■ Task item ■
Leaving out the pictures, please reproduce exactly and only the lines from the one that contains "911x636 pixels. At" through the last line below.

■ Records to use ■
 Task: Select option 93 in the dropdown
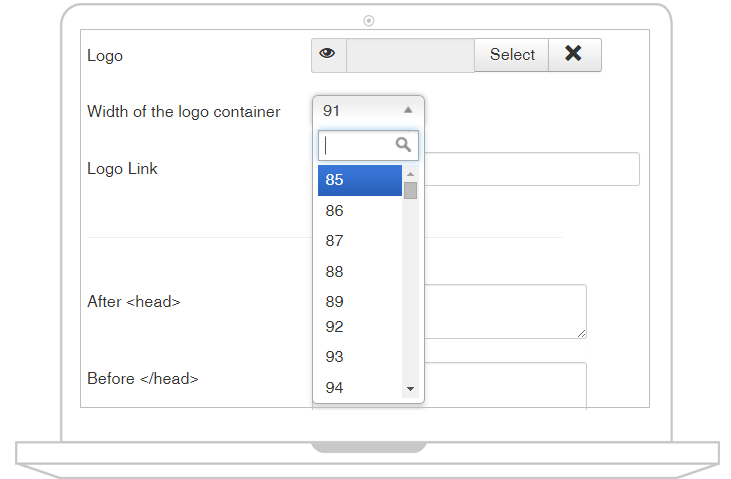pyautogui.click(x=359, y=357)
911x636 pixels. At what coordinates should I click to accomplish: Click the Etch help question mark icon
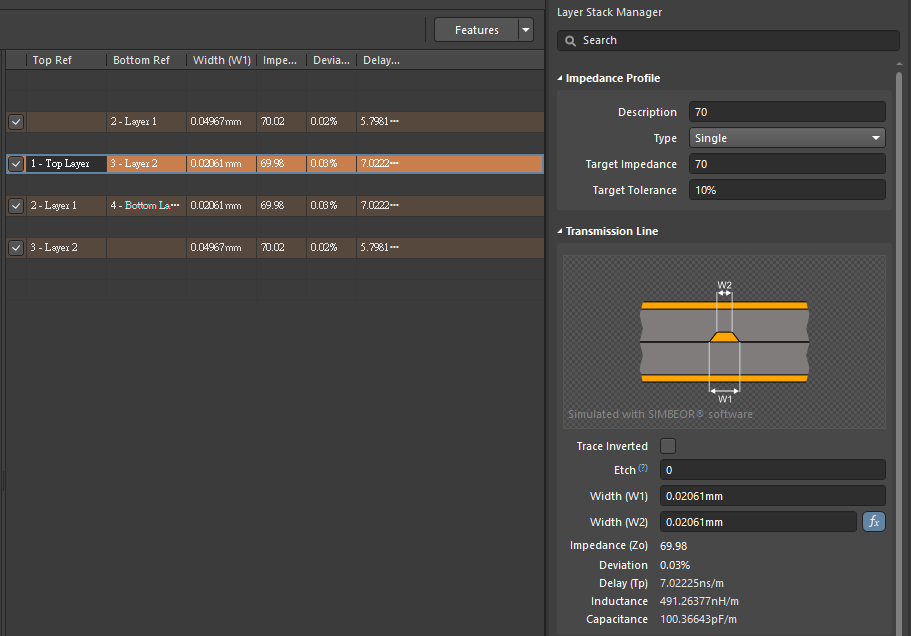pyautogui.click(x=643, y=468)
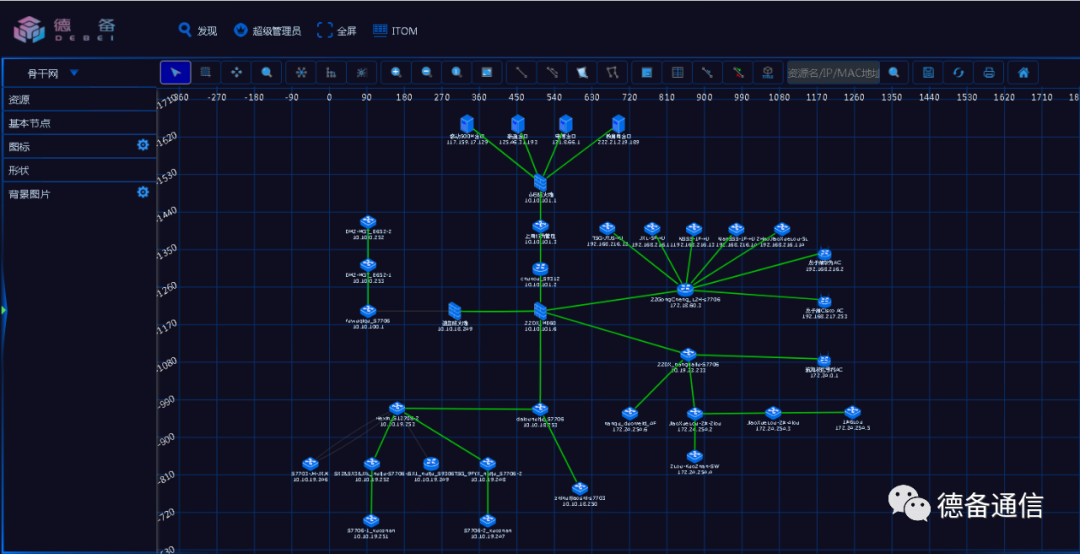Click the save floppy disk icon
Image resolution: width=1080 pixels, height=554 pixels.
(x=928, y=72)
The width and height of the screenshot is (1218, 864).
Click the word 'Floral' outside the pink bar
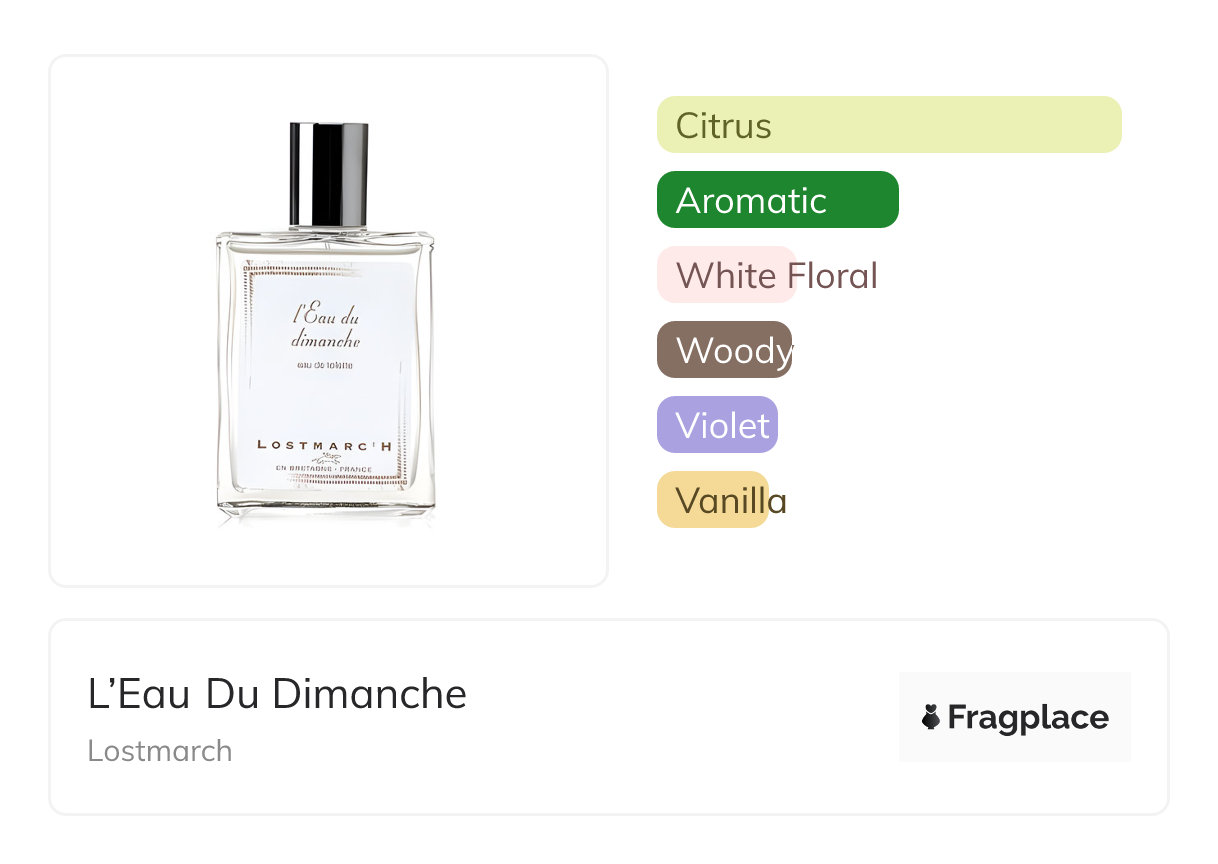[833, 275]
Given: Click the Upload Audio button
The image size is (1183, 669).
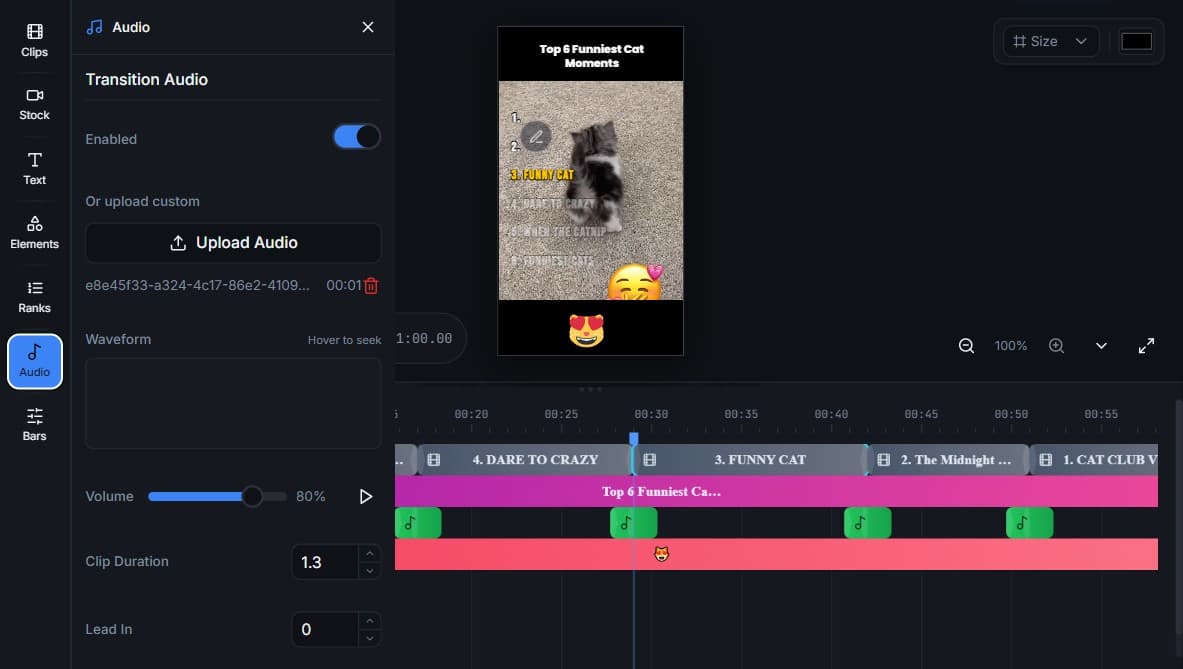Looking at the screenshot, I should click(x=232, y=242).
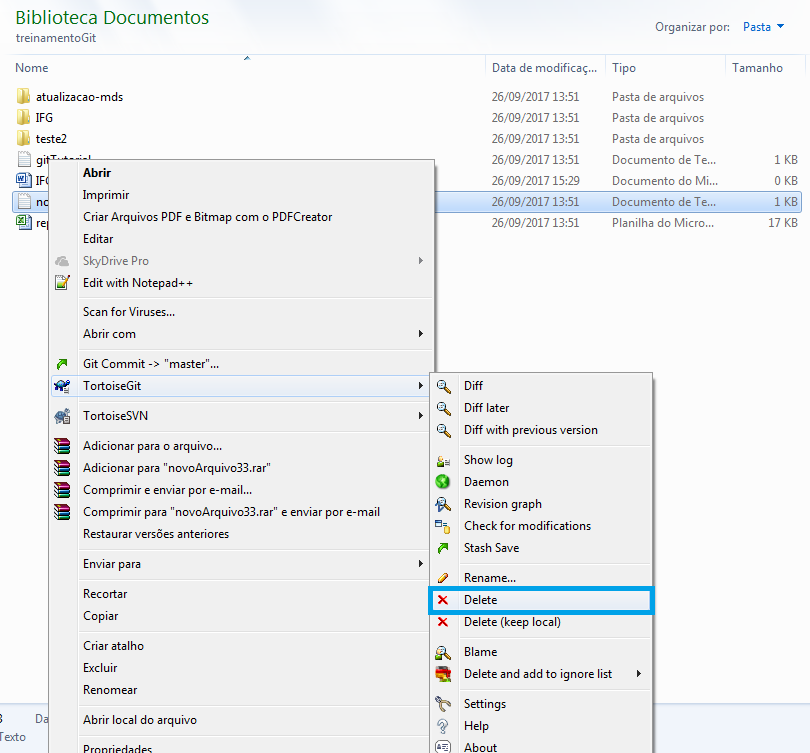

■ Response to the exercise ■
911x636 pixels. At what coordinates should I click to accomplish: Click the Etch help question mark icon
pyautogui.click(x=643, y=468)
Click the save floppy disk icon
Image resolution: width=1080 pixels, height=554 pixels.
(x=928, y=72)
The width and height of the screenshot is (1218, 864).
Click the word 'Floral' outside the pink bar
[833, 275]
Given: Click the Upload Audio button
The image size is (1183, 669).
Looking at the screenshot, I should click(x=232, y=242).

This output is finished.